PK
Back to archive

Engineering

The Minimum Viable Process

How to add only the process that prevents known failure modes instead of slowing every future change.

The Minimum Viable Process

Process has a bad reputation with engineers because too much of it is added as a tax on everyone after a failure caused by a few missing controls.

The better question is not whether a team needs more process. The better question is which observed failure class deserves a lightweight control.

The thesis

The minimum viable process is the smallest repeatable mechanism that prevents a known failure mode without slowing unrelated work. Good process is specific risk control, not generalized caution.

That makes process an engineering design problem. It should have a trigger, an owner, an artifact, an escalation path, and a retirement condition. If those are missing, the process is likely to become habit instead of leverage.

The production pattern

A team gets burned. A migration surprises another group. A dependency change breaks a contract. A risky deploy has no rollback owner. A product decision reaches implementation before the operational cost is understood. Everyone agrees the failure should not repeat.

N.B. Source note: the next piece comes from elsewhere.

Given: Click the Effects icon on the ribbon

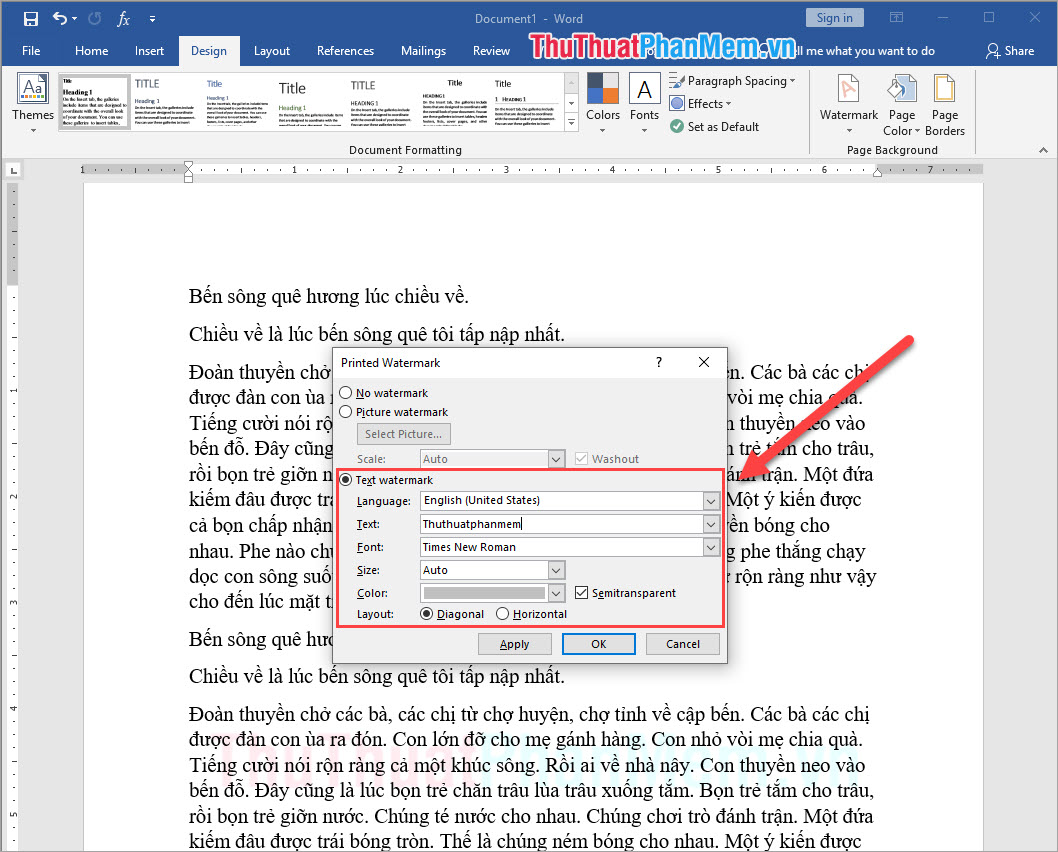Looking at the screenshot, I should coord(700,103).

The common response is to add a broad gate: more approvals, more required documents, more mandatory meetings, more fields in a template. The next few risky changes improve because people are alert. Then the process remains after the memory fades. Small changes pay the same coordination cost as large ones. Engineers route around the gate. Reviewers skim. The organization keeps the ceremony and loses the safety.

Minimum viable process starts from the opposite direction. It asks what exact class of mistake happened and what minimal mechanism would catch that class next time.

The model

I use five fields before adding process.

Trigger: When does this process apply? The trigger must be observable. "Important change" is too vague. Better triggers include schema changes, cross-service contract changes, user-visible migration, irreversible data update, new external dependency, new operational ownership, or changes above a defined blast radius band.

Owner: Who is accountable for the process working? A process with no owner becomes folklore. The owner maintains the template, handles exceptions, collects feedback, and removes stale steps.

Artifact: What durable thing does the process produce? It might be a decision record, migration checklist, rollback plan, dependency review, launch note, or operational readiness review. Meetings can help, but the artifact is what survives.

Escalation: What happens when the process reveals disagreement or missing evidence? If escalation is unclear, teams either block each other informally or pretend concerns are resolved.

Retirement: When should the process be removed, narrowed, or automated? Every process should have a way to die.

These fields force process to declare its purpose. They also make it easier to say no to process that is emotionally satisfying but operationally vague.

Where this goes wrong

The counterpoint is that some environments need heavier controls. Regulated domains, privacy-sensitive systems, financial correctness, and high-blast-radius infrastructure cannot rely only on informal judgment. Minimum viable process does not mean minimal responsibility. It means the control should match the risk.

Another failure mode is adding process only after pain. Some risks are predictable before the first incident. If a change can corrupt durable data, expose private information, or make recovery impossible, waiting for an observed failure is irresponsible. In those cases, the "known failure mode" can come from industry patterns and first principles, not only local history.

The model also fails when teams use it to avoid coordination. A process that is too small to protect the boundary is just politeness. If multiple groups are affected, the trigger and owner must reflect that reality.

There is a subtler trap: process can become a substitute for architecture. If every change needs five humans to remember the right thing, the system may be missing safer defaults. Good process should often point toward tooling, stronger interfaces, or simpler ownership.

What I do now

When someone proposes a new gate, I ask what failure it prevents. If the answer is a story, I ask for the failure class. Was it missing ownership, missing rollback, unknown dependency, unclear decision authority, insufficient testing, weak observability, or surprise cost? The failure class determines the control.

I prefer process that sits close to the work. A migration checklist near the migration tool is better than a distant policy page. A required decision record for cross-boundary contracts is better than a recurring meeting that people attend without a decision to make.

I also make exceptions explicit. If a team can bypass the process, the bypass should name the reason and owner. That keeps urgency from becoming invisible precedent.

For principal engineers, the hard part is pricing the organization-wide tax. A process that costs ten minutes across hundreds of changes may be more expensive than a rare failure. Conversely, a process that slows a few high-risk changes may be cheap insurance. The cost is not only meeting time. It is delay, context switching, review fatigue, and the quiet training of engineers to wait for permission.

I review processes like code. Is the trigger still right? Are reviewers adding value? Has the artifact been used during a later incident or design review? Can tooling remove a step? Should the process narrow to a smaller class of changes? If nobody can answer, the process is probably running on memory rather than evidence.

Closing takeaway

Add process only when you can name the failure class, the trigger, the owner, the artifact, the escalation path, and the condition that should retire it.